Don't base cleaning decisions aimed at increasing power generation solely on the presence of dirt

When you want to increase the power output of a solar power system, the first measure that often comes to mind is cleaning the panels. Solar panels generate electricity by receiving sunlight at their surface, so if dirt or deposits are present on the surface, the light reaching the cells is reduced, leading to decreased power output. The types of soiling vary depending on the site environment: soil dust, pollen, yellow sand, bird droppings, fallen leaves, tree sap, dust from nearby construction, road-derived dust, and salt-containing dirt that easily adheres in coastal areas. If such soiling is the main cause of reduced power output, cleaning is an effective improvement measure.

However, decisions to carry out cleaning to increase power generation should not be based solely on whether it “looks dirty.” The cause of reduced power generation is not necessarily dirt alone. Shadows from weeds or trees, faults at connection points, cable damage, shutdown of conversion equipment, output curtailment, temperature increases, poor drainage, lack of inspection records, and other factors can combine to reduce power generation. Even if dirt is visible, if the primary cause of the power drop lies elsewhere, cleaning alone will not improve performance as much as expected.

For operations personnel searching "how to increase power generation," what matters is not deciding whether to clean based on intuition, but making a judgment by linking power generation data with on-site conditions. Check when generation is low, which equipment is underperforming, whether there is a difference compared with equipment under the same conditions, whether output is low even on sunny days, and whether dirt tends to remain after rain. Then see whether the dirt corresponds to the range of power output decline. Only after these checks will it be easier to determine cleaning priorities and the scope of work.

A common pitfall when deciding on cleaning is making the decision based only on the on-site appearance. Judgments such as cleaning the entire area because the panel surface looks slightly whitish, cleaning a wide area because there are fallen leaves, or immediately working on whole rows because there is dirt at the lower edge may seem straightforward at first glance. However, if you perform the same operations over areas where a decline has not been confirmed in power generation data, you increase the number of actions whose effects are hard to see. Conversely, even if there is no significant visible dirt, a band of dirt along the lower edge or bird droppings may be reducing the power generation of specific equipment.
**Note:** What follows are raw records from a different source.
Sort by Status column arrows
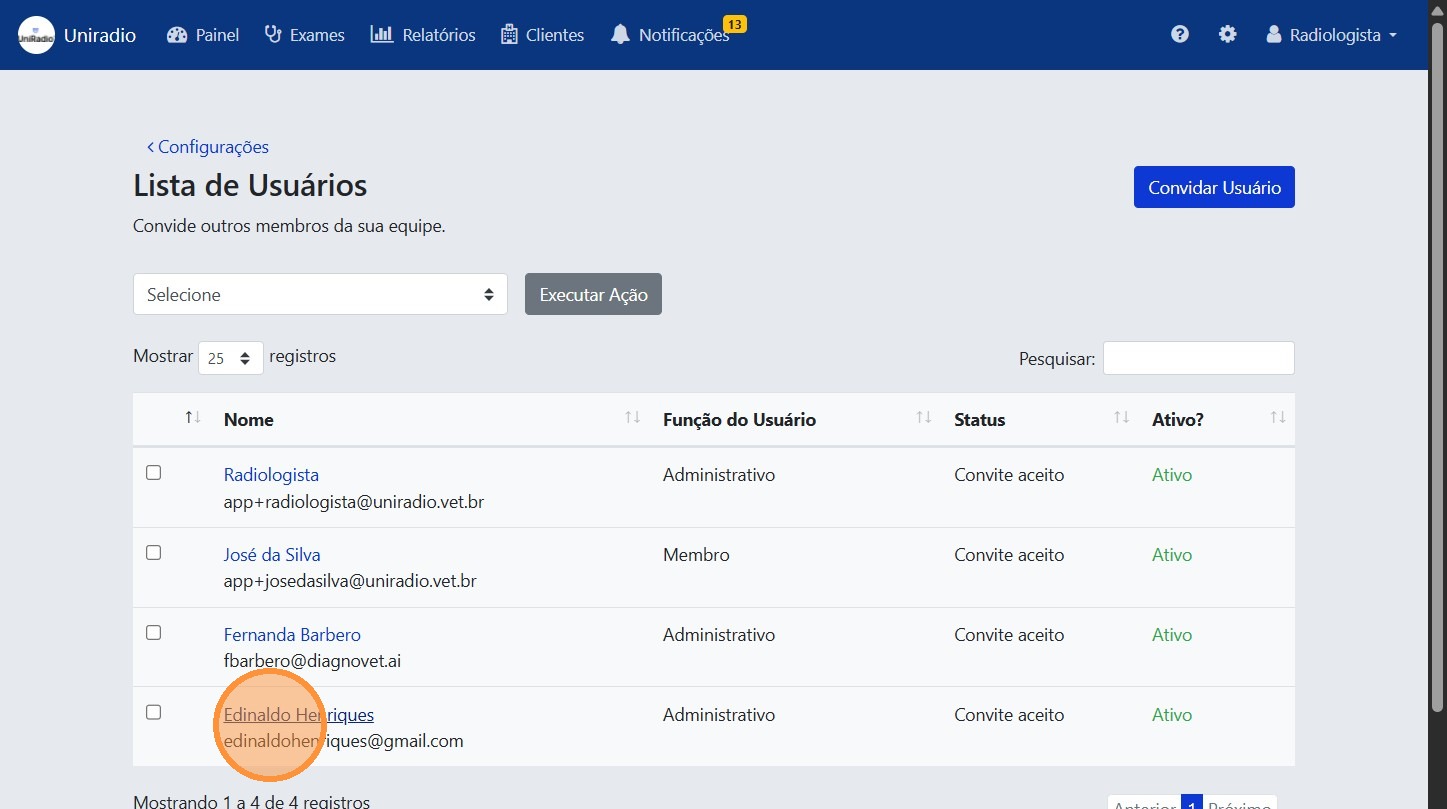This screenshot has width=1447, height=809. (1122, 418)
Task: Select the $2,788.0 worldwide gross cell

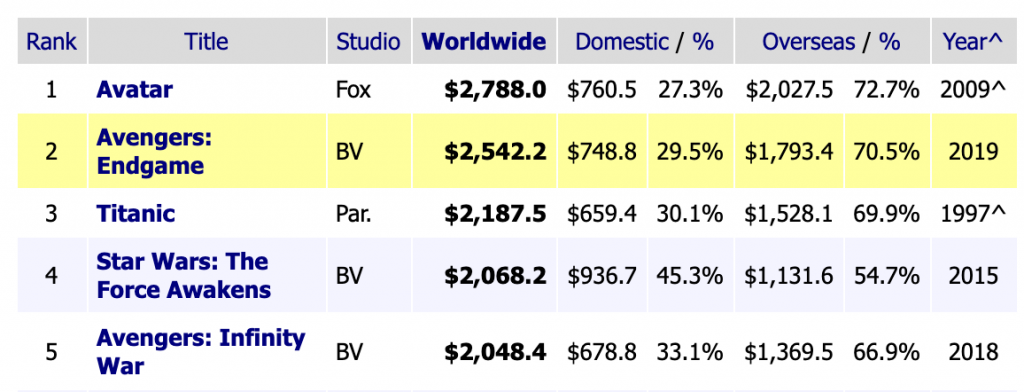Action: coord(495,90)
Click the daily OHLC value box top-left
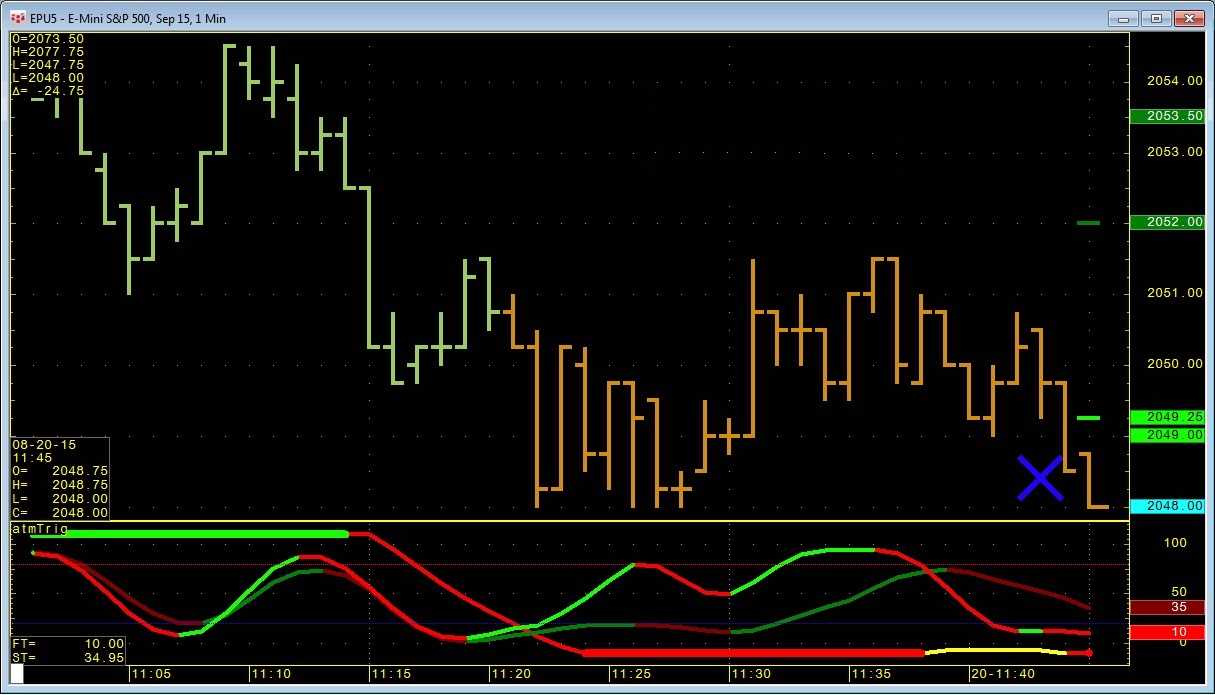Image resolution: width=1215 pixels, height=695 pixels. (x=48, y=65)
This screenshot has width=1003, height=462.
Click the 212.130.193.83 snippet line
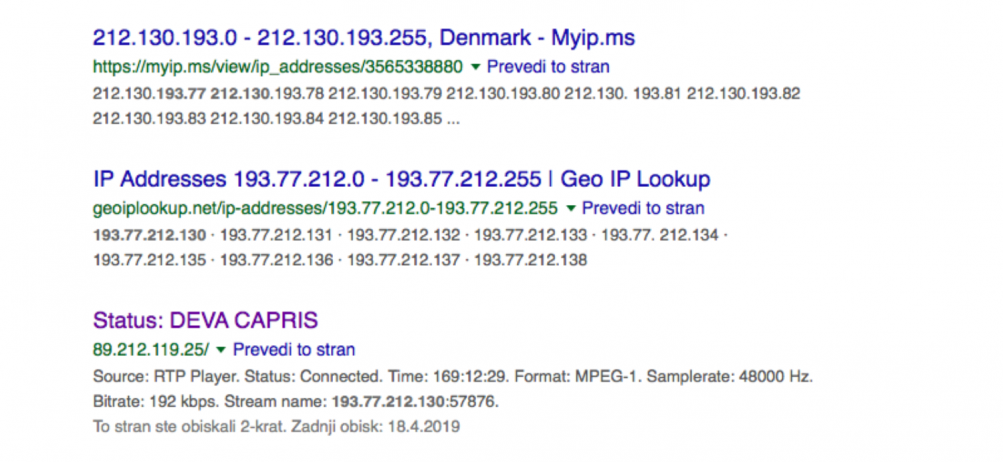pyautogui.click(x=276, y=119)
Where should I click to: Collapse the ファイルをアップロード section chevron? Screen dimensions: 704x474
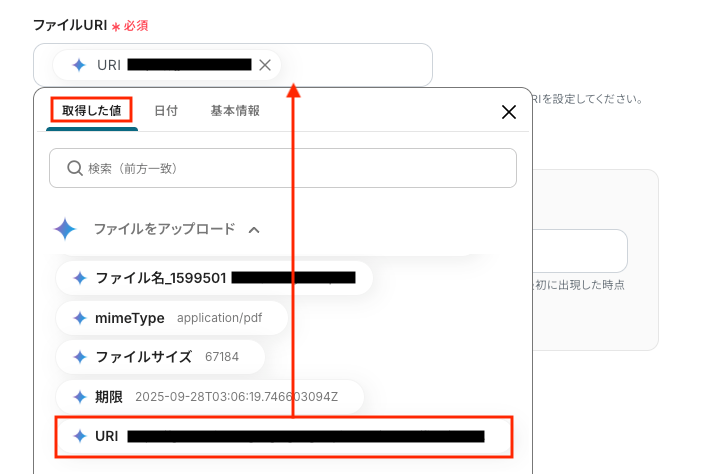tap(254, 230)
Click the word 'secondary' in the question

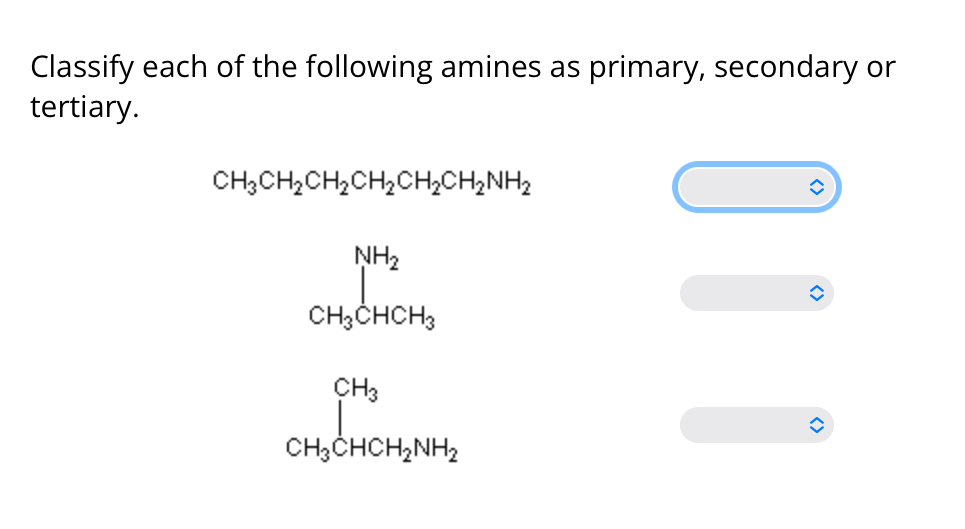pos(785,68)
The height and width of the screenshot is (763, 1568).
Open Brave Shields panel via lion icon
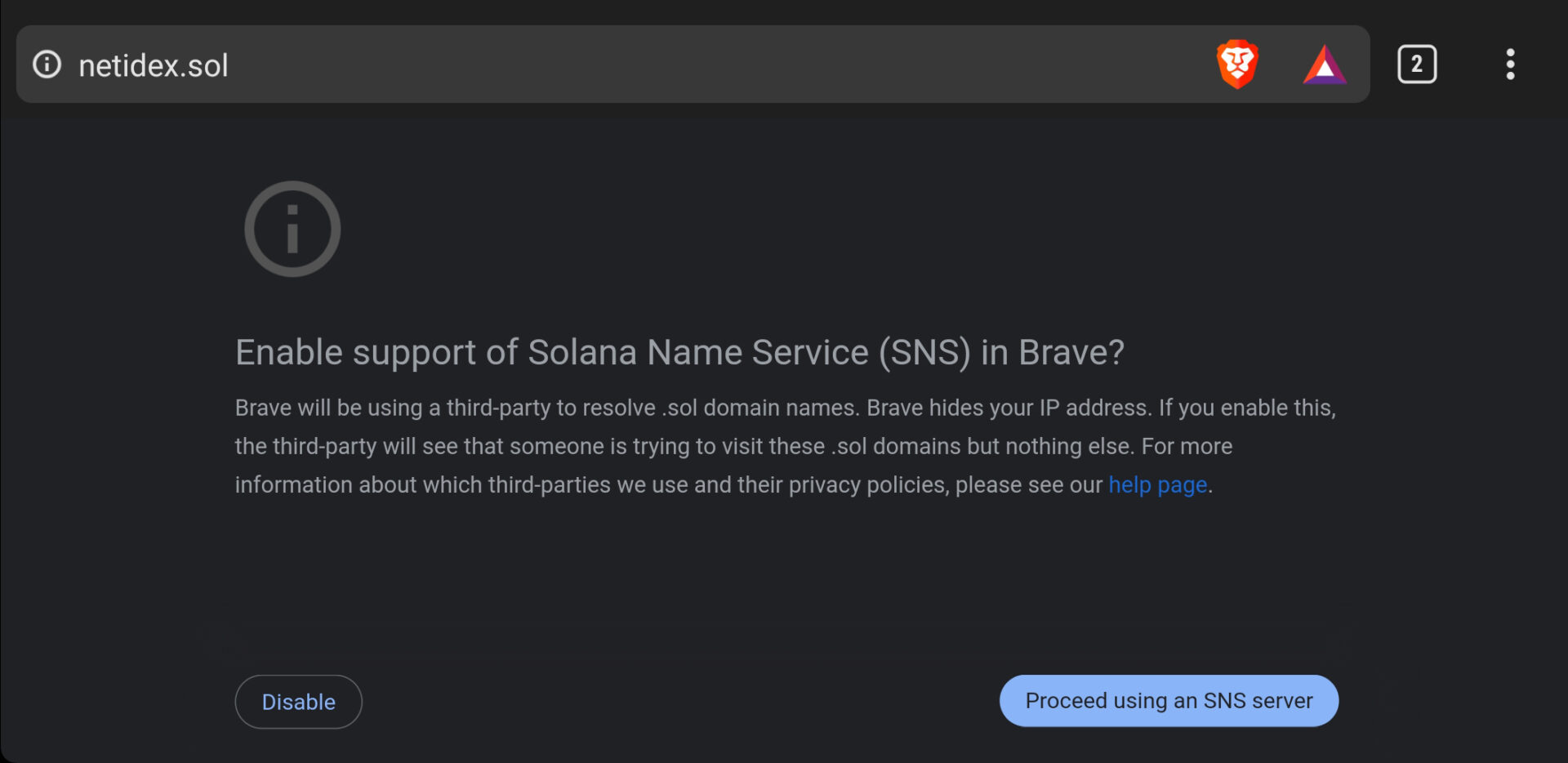pos(1237,64)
To enhance the effectiveness of cleaning, it is necessary to record the condition before cleaning and verify how power generation changed afterward. Cleaning should not be the end; it is important to confirm whether it led to improved power generation and use that information for future decisions. By keeping before-and-after photos, the scope of the work, the work date, weather conditions, and power generation data, it becomes easier to determine to what extent soiling at the site affected power generation. A cleaning decision is not simply a judgment of whether to carry out the work, but a verification process to establish the basis for power generation improvement.

Cleaning Decision 1: Verify if soiling is the cause using power generation data

Before considering cleaning, first check the power generation data. If you only look at monthly or annual generation, it becomes difficult to determine whether dirt, weather or shading, or equipment-related factors are the cause. Even if the result is the same—low generation—the suspected cause changes depending on whether it is only low in the morning, the midday peak fails to rise, it drops only in the evening, or there is a sudden dip during the day. When deciding on cleaning, it is important to first look at the generation curve by time of day.

If soiling is causing reduced power output, the overall increase in output can be muted even on sunny days. If only certain rows or pieces of equipment are heavily soiled, those areas may show lower output than their surroundings. On the other hand, if output is low only in the morning it may indicate eastern shading, if only in the evening western shading, if the generation curve suddenly drops it may indicate equipment shutdowns or connection failures, and if the midday peak is flattened and capped it may indicate output curtailment or equipment capacity limits—so causes other than soiling should also be considered. Just because soiling is visible does not necessarily mean immediate cleaning should be the top priority.

Comparisons at the equipment/unit level are also necessary. Compare installations with the same orientation, the same tilt, a similar number of panels, and the same shading conditions to check whether only a specific area is underperforming. If you simply compare installations with different conditions, you may mistake a normal difference for an abnormality. If the area of low power generation corresponds to the area where soiling is noticeable on-site, improvements from cleaning are more likely. Conversely, if soiling is visible but does not correspond to the area of reduced power output, you should prioritize checking causes other than cleaning.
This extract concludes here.